### Goal:
Copy the listing below word for word, leaving out the pictures.

### Supplied entries:
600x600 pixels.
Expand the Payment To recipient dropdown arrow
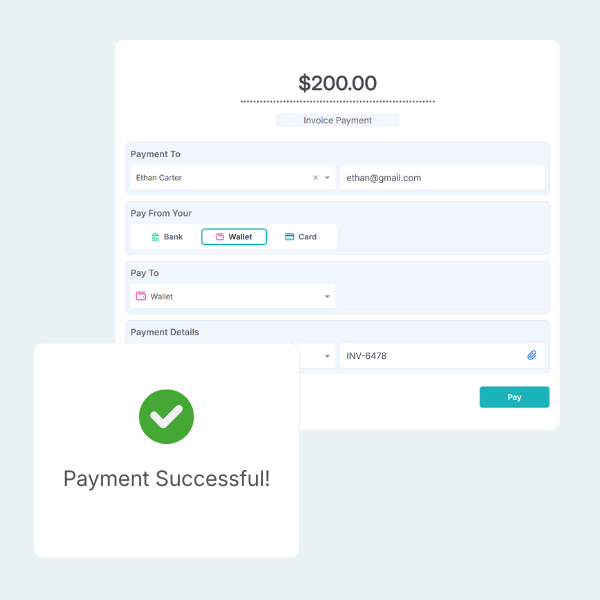coord(327,178)
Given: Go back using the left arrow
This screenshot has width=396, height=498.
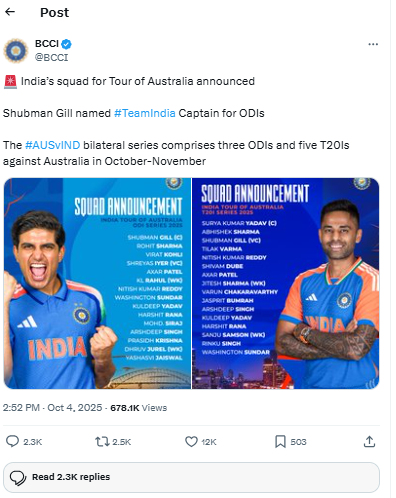Looking at the screenshot, I should click(x=10, y=12).
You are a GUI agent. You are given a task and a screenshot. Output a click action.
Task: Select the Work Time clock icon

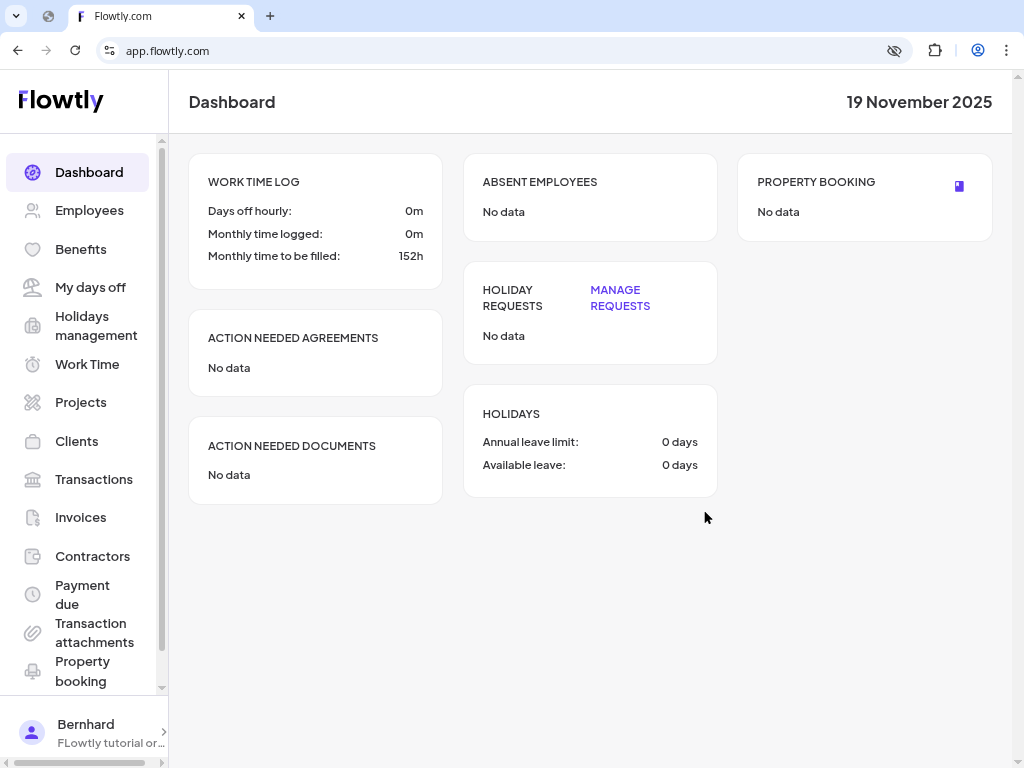(31, 364)
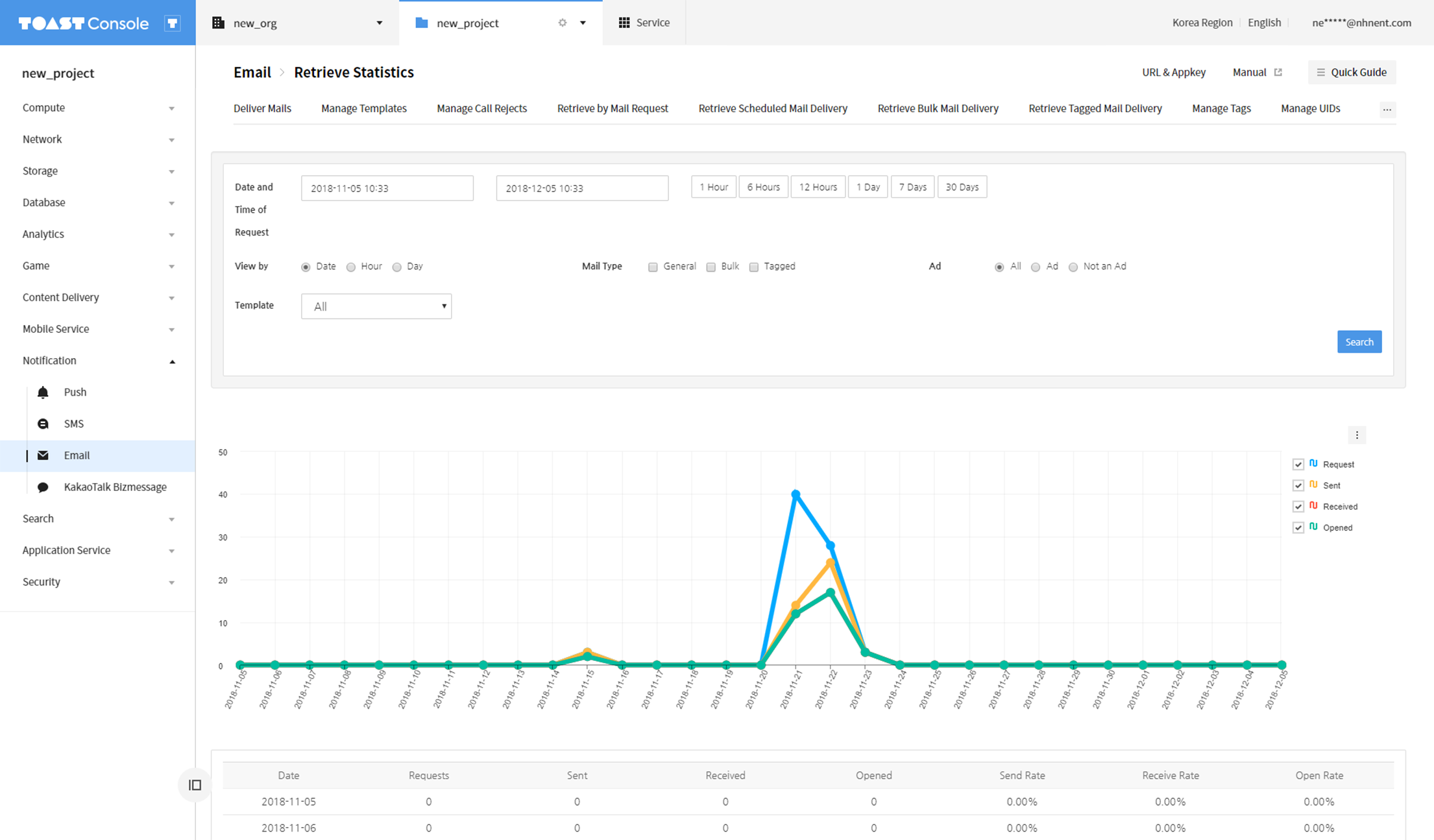Screen dimensions: 1434x840
Task: Uncheck the Request series checkbox in legend
Action: click(x=1298, y=464)
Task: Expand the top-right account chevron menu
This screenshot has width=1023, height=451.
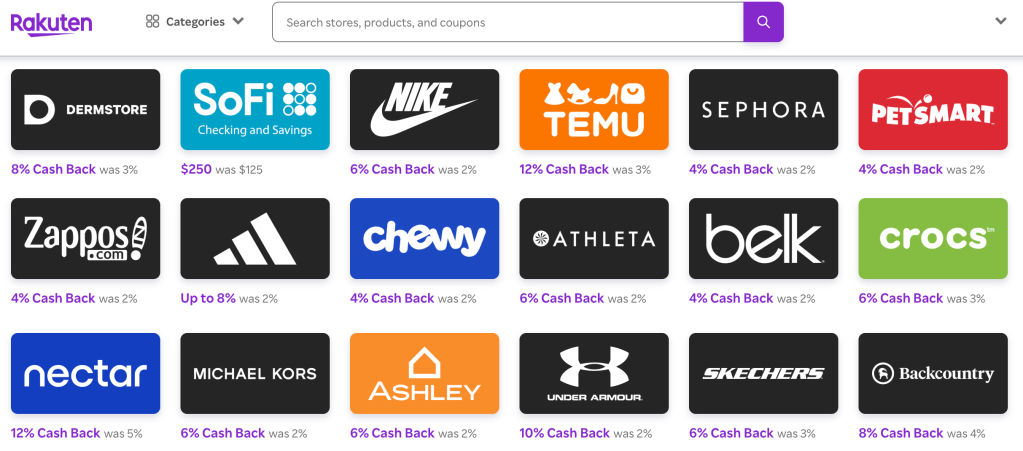Action: (x=1000, y=22)
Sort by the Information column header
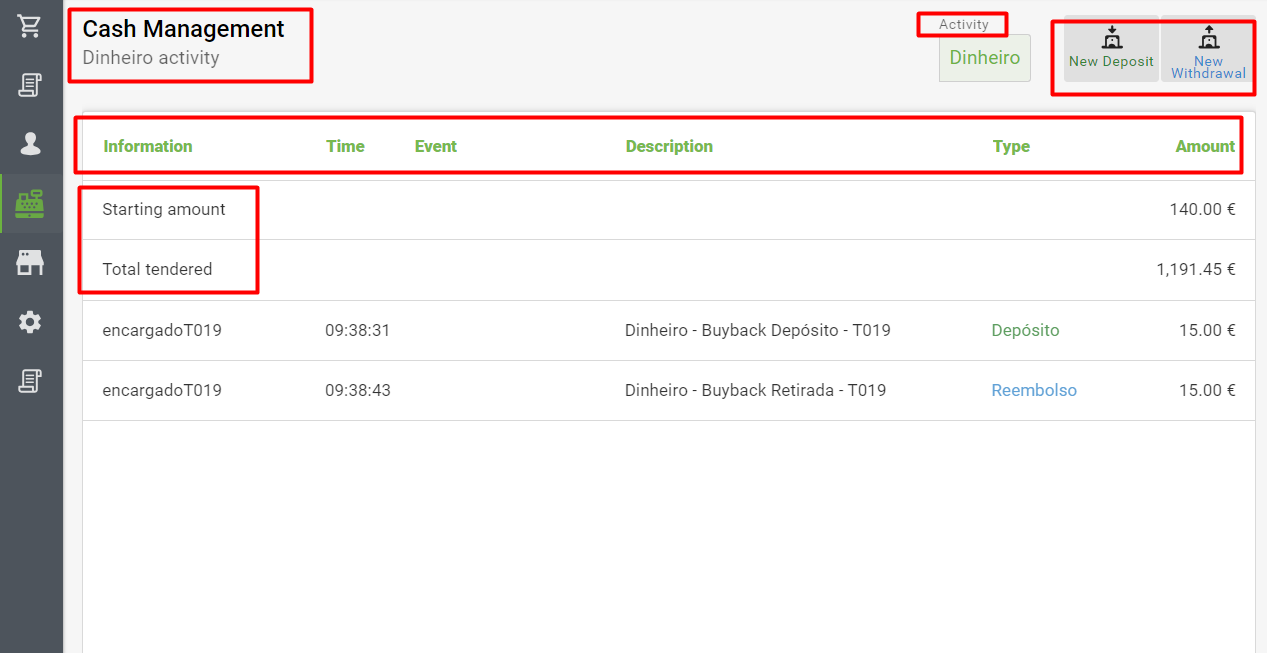 click(x=148, y=146)
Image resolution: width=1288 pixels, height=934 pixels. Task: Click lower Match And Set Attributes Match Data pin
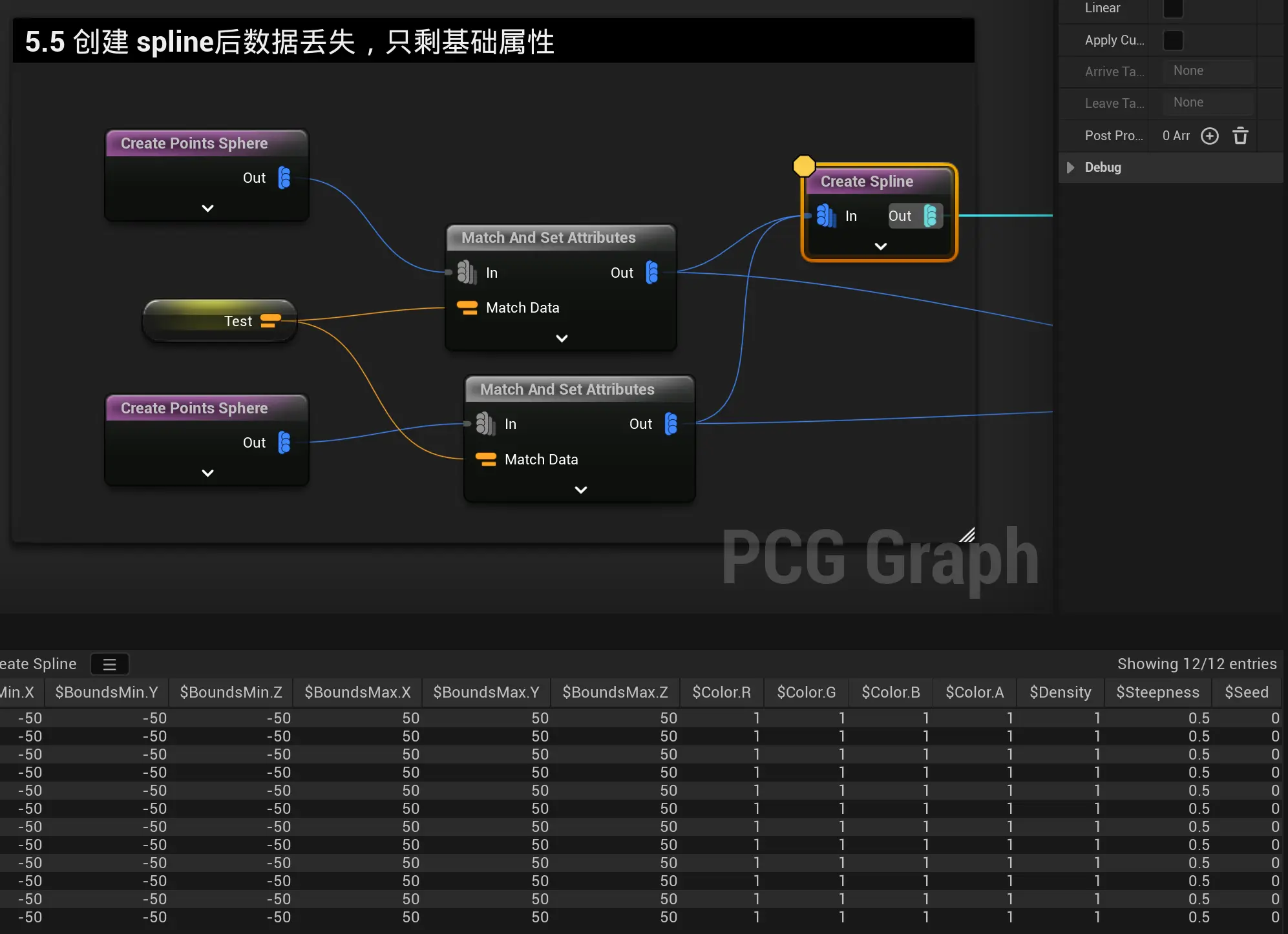(486, 459)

### Complete response:
600x600 pixels.
Expand the Payment To recipient dropdown arrow
coord(327,178)
Given: Go back using the left arrow
This screenshot has width=396, height=498.
Looking at the screenshot, I should click(x=10, y=12).
You are a GUI agent. You are given a task and a screenshot. Output a click action.
Task: Select the Work Time clock icon

(31, 364)
Screen dimensions: 1434x840
Task: Uncheck the Request series checkbox in legend
Action: click(x=1298, y=464)
Task: Expand the top-right account chevron menu
This screenshot has width=1023, height=451.
Action: (x=1000, y=22)
Sort by the Information column header
 click(x=148, y=146)
Image resolution: width=1288 pixels, height=934 pixels. Task: Click lower Match And Set Attributes Match Data pin
(486, 459)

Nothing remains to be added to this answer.